[Records for locating words and elements]
'''

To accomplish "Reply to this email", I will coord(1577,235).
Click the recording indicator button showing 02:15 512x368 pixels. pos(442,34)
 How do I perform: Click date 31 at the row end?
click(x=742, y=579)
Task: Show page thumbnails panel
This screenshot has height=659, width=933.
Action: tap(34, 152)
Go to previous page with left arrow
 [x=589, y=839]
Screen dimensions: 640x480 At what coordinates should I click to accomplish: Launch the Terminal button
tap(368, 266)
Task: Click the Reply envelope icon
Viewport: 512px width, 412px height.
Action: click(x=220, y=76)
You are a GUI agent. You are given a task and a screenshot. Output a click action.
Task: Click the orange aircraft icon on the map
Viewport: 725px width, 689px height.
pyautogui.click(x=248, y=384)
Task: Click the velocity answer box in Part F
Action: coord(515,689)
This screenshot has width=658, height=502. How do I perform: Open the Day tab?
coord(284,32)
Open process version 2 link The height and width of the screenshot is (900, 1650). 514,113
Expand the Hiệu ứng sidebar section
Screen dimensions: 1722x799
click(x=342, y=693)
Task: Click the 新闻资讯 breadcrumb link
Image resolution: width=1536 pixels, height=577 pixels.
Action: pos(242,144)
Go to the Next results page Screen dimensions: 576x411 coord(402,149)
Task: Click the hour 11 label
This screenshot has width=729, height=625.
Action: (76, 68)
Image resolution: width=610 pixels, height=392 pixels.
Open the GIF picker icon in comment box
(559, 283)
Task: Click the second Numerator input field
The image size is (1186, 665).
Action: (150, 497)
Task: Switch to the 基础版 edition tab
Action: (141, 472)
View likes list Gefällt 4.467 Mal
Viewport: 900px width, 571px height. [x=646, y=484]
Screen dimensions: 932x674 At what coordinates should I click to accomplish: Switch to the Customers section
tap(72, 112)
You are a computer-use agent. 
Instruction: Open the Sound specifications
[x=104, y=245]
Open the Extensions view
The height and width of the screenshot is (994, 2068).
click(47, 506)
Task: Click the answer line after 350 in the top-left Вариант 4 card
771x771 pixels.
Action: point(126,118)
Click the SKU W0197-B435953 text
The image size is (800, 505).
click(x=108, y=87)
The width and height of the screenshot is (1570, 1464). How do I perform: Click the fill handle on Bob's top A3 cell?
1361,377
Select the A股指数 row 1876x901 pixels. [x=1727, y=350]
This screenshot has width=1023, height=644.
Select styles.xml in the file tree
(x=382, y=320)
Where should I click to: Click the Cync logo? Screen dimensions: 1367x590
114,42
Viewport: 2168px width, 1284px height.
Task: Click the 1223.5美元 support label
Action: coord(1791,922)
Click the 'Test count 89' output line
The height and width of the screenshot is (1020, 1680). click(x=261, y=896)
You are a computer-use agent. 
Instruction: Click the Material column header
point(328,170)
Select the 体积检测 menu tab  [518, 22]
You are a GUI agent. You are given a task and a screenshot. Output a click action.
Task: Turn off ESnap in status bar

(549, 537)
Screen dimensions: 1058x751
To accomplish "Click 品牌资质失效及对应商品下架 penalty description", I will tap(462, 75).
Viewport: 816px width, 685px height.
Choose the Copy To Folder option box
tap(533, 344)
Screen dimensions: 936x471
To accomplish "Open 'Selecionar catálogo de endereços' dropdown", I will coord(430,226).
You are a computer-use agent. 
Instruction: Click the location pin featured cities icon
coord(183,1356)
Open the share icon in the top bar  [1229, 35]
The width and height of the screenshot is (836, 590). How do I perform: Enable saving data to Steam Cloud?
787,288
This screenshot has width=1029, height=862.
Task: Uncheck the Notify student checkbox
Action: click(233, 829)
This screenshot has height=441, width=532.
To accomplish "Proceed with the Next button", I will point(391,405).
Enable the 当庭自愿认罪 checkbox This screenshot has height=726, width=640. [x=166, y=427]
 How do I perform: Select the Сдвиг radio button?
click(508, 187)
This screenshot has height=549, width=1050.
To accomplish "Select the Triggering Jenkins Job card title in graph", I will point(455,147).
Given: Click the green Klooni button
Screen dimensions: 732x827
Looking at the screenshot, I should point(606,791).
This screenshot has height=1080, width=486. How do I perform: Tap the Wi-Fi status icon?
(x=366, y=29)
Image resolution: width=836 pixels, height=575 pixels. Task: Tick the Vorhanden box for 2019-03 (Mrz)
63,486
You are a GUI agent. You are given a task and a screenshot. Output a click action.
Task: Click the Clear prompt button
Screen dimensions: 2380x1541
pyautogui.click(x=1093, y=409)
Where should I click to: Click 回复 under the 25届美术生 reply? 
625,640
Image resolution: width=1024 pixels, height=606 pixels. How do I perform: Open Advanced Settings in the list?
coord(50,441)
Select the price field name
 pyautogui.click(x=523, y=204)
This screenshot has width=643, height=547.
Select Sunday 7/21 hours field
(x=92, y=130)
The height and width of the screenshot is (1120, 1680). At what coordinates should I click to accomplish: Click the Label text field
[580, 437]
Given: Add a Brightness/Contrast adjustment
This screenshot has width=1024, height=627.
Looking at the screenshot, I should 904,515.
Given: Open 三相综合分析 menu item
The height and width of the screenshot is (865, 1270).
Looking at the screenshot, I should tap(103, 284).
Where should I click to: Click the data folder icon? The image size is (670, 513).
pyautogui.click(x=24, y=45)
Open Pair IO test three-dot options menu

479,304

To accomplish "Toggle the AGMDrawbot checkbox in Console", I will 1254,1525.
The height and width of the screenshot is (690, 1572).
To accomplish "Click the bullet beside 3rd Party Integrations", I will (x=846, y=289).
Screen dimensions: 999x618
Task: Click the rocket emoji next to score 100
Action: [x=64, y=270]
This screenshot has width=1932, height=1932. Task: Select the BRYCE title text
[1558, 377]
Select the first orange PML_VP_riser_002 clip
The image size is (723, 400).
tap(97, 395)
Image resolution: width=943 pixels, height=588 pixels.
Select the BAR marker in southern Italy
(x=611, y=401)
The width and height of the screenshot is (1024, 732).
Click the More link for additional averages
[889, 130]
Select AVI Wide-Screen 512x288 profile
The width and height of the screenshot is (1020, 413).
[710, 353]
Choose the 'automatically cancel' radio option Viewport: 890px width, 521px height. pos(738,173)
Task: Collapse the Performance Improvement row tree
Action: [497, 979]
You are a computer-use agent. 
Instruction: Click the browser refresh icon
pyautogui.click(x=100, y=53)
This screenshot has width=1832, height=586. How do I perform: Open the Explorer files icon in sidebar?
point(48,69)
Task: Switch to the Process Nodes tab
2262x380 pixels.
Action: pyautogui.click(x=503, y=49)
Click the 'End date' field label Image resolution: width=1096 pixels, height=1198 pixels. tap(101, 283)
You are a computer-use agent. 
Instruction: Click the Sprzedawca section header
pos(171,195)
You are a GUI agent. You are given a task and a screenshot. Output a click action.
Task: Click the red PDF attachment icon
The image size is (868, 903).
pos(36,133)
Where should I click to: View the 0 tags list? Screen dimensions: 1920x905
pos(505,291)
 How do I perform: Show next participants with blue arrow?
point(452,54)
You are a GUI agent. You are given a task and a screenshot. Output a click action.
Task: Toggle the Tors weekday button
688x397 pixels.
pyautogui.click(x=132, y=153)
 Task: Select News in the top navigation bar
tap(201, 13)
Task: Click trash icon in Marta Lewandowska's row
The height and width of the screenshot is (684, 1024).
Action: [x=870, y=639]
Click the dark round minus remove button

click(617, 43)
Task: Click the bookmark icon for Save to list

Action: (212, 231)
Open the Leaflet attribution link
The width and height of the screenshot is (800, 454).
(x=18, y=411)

'''

Can you render every line of the listing above as a Markdown table with the columns Row and Line, numbering the rows and leaving out blank lines?

> _RESULT OF THIS TASK_
| Row | Line |
|---|---|
| 1 | To accomplish "Reply to this email", I will coord(1577,235). |
| 2 | Click the recording indicator button showing 02:15 512x368 pixels. pos(442,34) |
| 3 |  How do I perform: Click date 31 at the row end? |
| 4 | click(x=742, y=579) |
| 5 | Task: Show page thumbnails panel |
| 6 | This screenshot has height=659, width=933. |
| 7 | Action: tap(34, 152) |
| 8 | Go to previous page with left arrow |
| 9 |  [x=589, y=839] |
| 10 | Screen dimensions: 640x480 At what coordinates should I click to accomplish: Launch the Terminal button |
| 11 | tap(368, 266) |
| 12 | Task: Click the Reply envelope icon |
| 13 | Viewport: 512px width, 412px height. |
| 14 | Action: click(x=220, y=76) |
| 15 | You are a GUI agent. You are given a task and a screenshot. Output a click action. |
| 16 | Task: Click the orange aircraft icon on the map |
| 17 | Viewport: 725px width, 689px height. |
| 18 | pyautogui.click(x=248, y=384) |
| 19 | Task: Click the velocity answer box in Part F |
| 20 | Action: coord(515,689) |
| 21 | This screenshot has width=658, height=502. How do I perform: Open the Day tab? |
| 22 | coord(284,32) |
| 23 | Open process version 2 link The height and width of the screenshot is (900, 1650). 514,113 |
| 24 | Expand the Hiệu ứng sidebar section |
| 25 | Screen dimensions: 1722x799 |
| 26 | click(x=342, y=693) |
| 27 | Task: Click the 新闻资讯 breadcrumb link |
| 28 | Image resolution: width=1536 pixels, height=577 pixels. |
| 29 | Action: pos(242,144) |
| 30 | Go to the Next results page Screen dimensions: 576x411 coord(402,149) |
| 31 | Task: Click the hour 11 label |
| 32 | This screenshot has width=729, height=625. |
| 33 | Action: (76, 68) |
| 34 | Image resolution: width=610 pixels, height=392 pixels. |
| 35 | Open the GIF picker icon in comment box |
| 36 | (559, 283) |
| 37 | Task: Click the second Numerator input field |
| 38 | The image size is (1186, 665). |
| 39 | Action: (150, 497) |
| 40 | Task: Switch to the 基础版 edition tab |
| 41 | Action: (141, 472) |
| 42 | View likes list Gefällt 4.467 Mal |
| 43 | Viewport: 900px width, 571px height. [x=646, y=484] |
| 44 | Screen dimensions: 932x674 At what coordinates should I click to accomplish: Switch to the Customers section |
| 45 | tap(72, 112) |
| 46 | You are a computer-use agent.  |
| 47 | Instruction: Open the Sound specifications |
| 48 | [x=104, y=245] |
| 49 | Open the Extensions view |
| 50 | The height and width of the screenshot is (994, 2068). |
| 51 | click(47, 506) |
| 52 | Task: Click the answer line after 350 in the top-left Вариант 4 card |
| 53 | 771x771 pixels. |
| 54 | Action: point(126,118) |
| 55 | Click the SKU W0197-B435953 text |
| 56 | The image size is (800, 505). |
| 57 | click(x=108, y=87) |
| 58 | The width and height of the screenshot is (1570, 1464). How do I perform: Click the fill handle on Bob's top A3 cell? |
| 59 | 1361,377 |
| 60 | Select the A股指数 row 1876x901 pixels. [x=1727, y=350] |
| 61 | This screenshot has width=1023, height=644. |
| 62 | Select styles.xml in the file tree |
| 63 | (x=382, y=320) |
| 64 | Where should I click to: Click the Cync logo? Screen dimensions: 1367x590 |
| 65 | 114,42 |
| 66 | Viewport: 2168px width, 1284px height. |
| 67 | Task: Click the 1223.5美元 support label |
| 68 | Action: coord(1791,922) |
| 69 | Click the 'Test count 89' output line |
| 70 | The height and width of the screenshot is (1020, 1680). click(x=261, y=896) |
| 71 | You are a computer-use agent.  |
| 72 | Instruction: Click the Material column header |
| 73 | point(328,170) |
| 74 | Select the 体积检测 menu tab  [518, 22] |
| 75 | You are a GUI agent. You are given a task and a screenshot. Output a click action. |
| 76 | Task: Turn off ESnap in status bar |
| 77 | (549, 537) |
| 78 | Screen dimensions: 1058x751 |
| 79 | To accomplish "Click 品牌资质失效及对应商品下架 penalty description", I will tap(462, 75). |
| 80 | Viewport: 816px width, 685px height. |
| 81 | Choose the Copy To Folder option box |
| 82 | tap(533, 344) |
| 83 | Screen dimensions: 936x471 |
| 84 | To accomplish "Open 'Selecionar catálogo de endereços' dropdown", I will coord(430,226). |
| 85 | You are a computer-use agent.  |
| 86 | Instruction: Click the location pin featured cities icon |
| 87 | coord(183,1356) |
| 88 | Open the share icon in the top bar  [1229, 35] |
| 89 | The width and height of the screenshot is (836, 590). How do I perform: Enable saving data to Steam Cloud? |
| 90 | 787,288 |
| 91 | This screenshot has width=1029, height=862. |
| 92 | Task: Uncheck the Notify student checkbox |
| 93 | Action: click(233, 829) |
| 94 | This screenshot has height=441, width=532. |
| 95 | To accomplish "Proceed with the Next button", I will point(391,405). |
| 96 | Enable the 当庭自愿认罪 checkbox This screenshot has height=726, width=640. [x=166, y=427] |
| 97 |  How do I perform: Select the Сдвиг radio button? |
| 98 | click(508, 187) |
| 99 | This screenshot has height=549, width=1050. |
| 100 | To accomplish "Select the Triggering Jenkins Job card title in graph", I will point(455,147). |
| 101 | Given: Click the green Klooni button |
| 102 | Screen dimensions: 732x827 |
| 103 | Looking at the screenshot, I should point(606,791). |
| 104 | This screenshot has height=1080, width=486. How do I perform: Tap the Wi-Fi status icon? |
| 105 | (x=366, y=29) |
| 106 | Image resolution: width=836 pixels, height=575 pixels. Task: Tick the Vorhanden box for 2019-03 (Mrz) |
| 107 | 63,486 |
| 108 | You are a GUI agent. You are given a task and a screenshot. Output a click action. |
| 109 | Task: Click the Clear prompt button |
| 110 | Screen dimensions: 2380x1541 |
| 111 | pyautogui.click(x=1093, y=409) |
| 112 | Where should I click to: Click 回复 under the 25届美术生 reply?  |
| 113 | 625,640 |
| 114 | Image resolution: width=1024 pixels, height=606 pixels. How do I perform: Open Advanced Settings in the list? |
| 115 | coord(50,441) |
| 116 | Select the price field name |
| 117 |  pyautogui.click(x=523, y=204) |
| 118 | This screenshot has width=643, height=547. |
| 119 | Select Sunday 7/21 hours field |
| 120 | (x=92, y=130) |
| 121 | The height and width of the screenshot is (1120, 1680). At what coordinates should I click to accomplish: Click the Label text field |
| 122 | [580, 437] |
| 123 | Given: Add a Brightness/Contrast adjustment |
| 124 | This screenshot has width=1024, height=627. |
| 125 | Looking at the screenshot, I should 904,515. |
| 126 | Given: Open 三相综合分析 menu item |
| 127 | The height and width of the screenshot is (865, 1270). |
| 128 | Looking at the screenshot, I should tap(103, 284). |
| 129 | Where should I click to: Click the data folder icon? The image size is (670, 513). |
| 130 | pyautogui.click(x=24, y=45) |
| 131 | Open Pair IO test three-dot options menu |
| 132 | 479,304 |
| 133 | To accomplish "Toggle the AGMDrawbot checkbox in Console", I will 1254,1525. |
| 134 | The height and width of the screenshot is (690, 1572). |
| 135 | To accomplish "Click the bullet beside 3rd Party Integrations", I will (x=846, y=289). |
| 136 | Screen dimensions: 999x618 |
| 137 | Task: Click the rocket emoji next to score 100 |
| 138 | Action: [x=64, y=270] |
| 139 | This screenshot has width=1932, height=1932. Task: Select the BRYCE title text |
| 140 | [1558, 377] |
| 141 | Select the first orange PML_VP_riser_002 clip |
| 142 | The image size is (723, 400). |
| 143 | tap(97, 395) |
| 144 | Image resolution: width=943 pixels, height=588 pixels. |
| 145 | Select the BAR marker in southern Italy |
| 146 | (x=611, y=401) |
| 147 | The width and height of the screenshot is (1024, 732). |
| 148 | Click the More link for additional averages |
| 149 | [889, 130] |
| 150 | Select AVI Wide-Screen 512x288 profile |
| 151 | The width and height of the screenshot is (1020, 413). |
| 152 | [710, 353] |
| 153 | Choose the 'automatically cancel' radio option Viewport: 890px width, 521px height. pos(738,173) |
| 154 | Task: Collapse the Performance Improvement row tree |
| 155 | Action: [497, 979] |
| 156 | You are a computer-use agent.  |
| 157 | Instruction: Click the browser refresh icon |
| 158 | pyautogui.click(x=100, y=53) |
| 159 | This screenshot has width=1832, height=586. How do I perform: Open the Explorer files icon in sidebar? |
| 160 | point(48,69) |
| 161 | Task: Switch to the Process Nodes tab |
| 162 | 2262x380 pixels. |
| 163 | Action: pyautogui.click(x=503, y=49) |
| 164 | Click the 'End date' field label Image resolution: width=1096 pixels, height=1198 pixels. tap(101, 283) |
| 165 | You are a computer-use agent.  |
| 166 | Instruction: Click the Sprzedawca section header |
| 167 | pos(171,195) |
| 168 | You are a GUI agent. You are given a task and a screenshot. Output a click action. |
| 169 | Task: Click the red PDF attachment icon |
| 170 | The image size is (868, 903). |
| 171 | pos(36,133) |
| 172 | Where should I click to: View the 0 tags list? Screen dimensions: 1920x905 |
| 173 | pos(505,291) |
| 174 |  How do I perform: Show next participants with blue arrow? |
| 175 | point(452,54) |
| 176 | You are a GUI agent. You are given a task and a screenshot. Output a click action. |
| 177 | Task: Toggle the Tors weekday button |
| 178 | 688x397 pixels. |
| 179 | pyautogui.click(x=132, y=153) |
| 180 |  Task: Select News in the top navigation bar |
| 181 | tap(201, 13) |
| 182 | Task: Click trash icon in Marta Lewandowska's row |
| 183 | The height and width of the screenshot is (684, 1024). |
| 184 | Action: [x=870, y=639] |
| 185 | Click the dark round minus remove button |
| 186 | click(617, 43) |
| 187 | Task: Click the bookmark icon for Save to list |
| 188 | Action: (212, 231) |
| 189 | Open the Leaflet attribution link |
| 190 | The width and height of the screenshot is (800, 454). |
| 191 | (x=18, y=411) |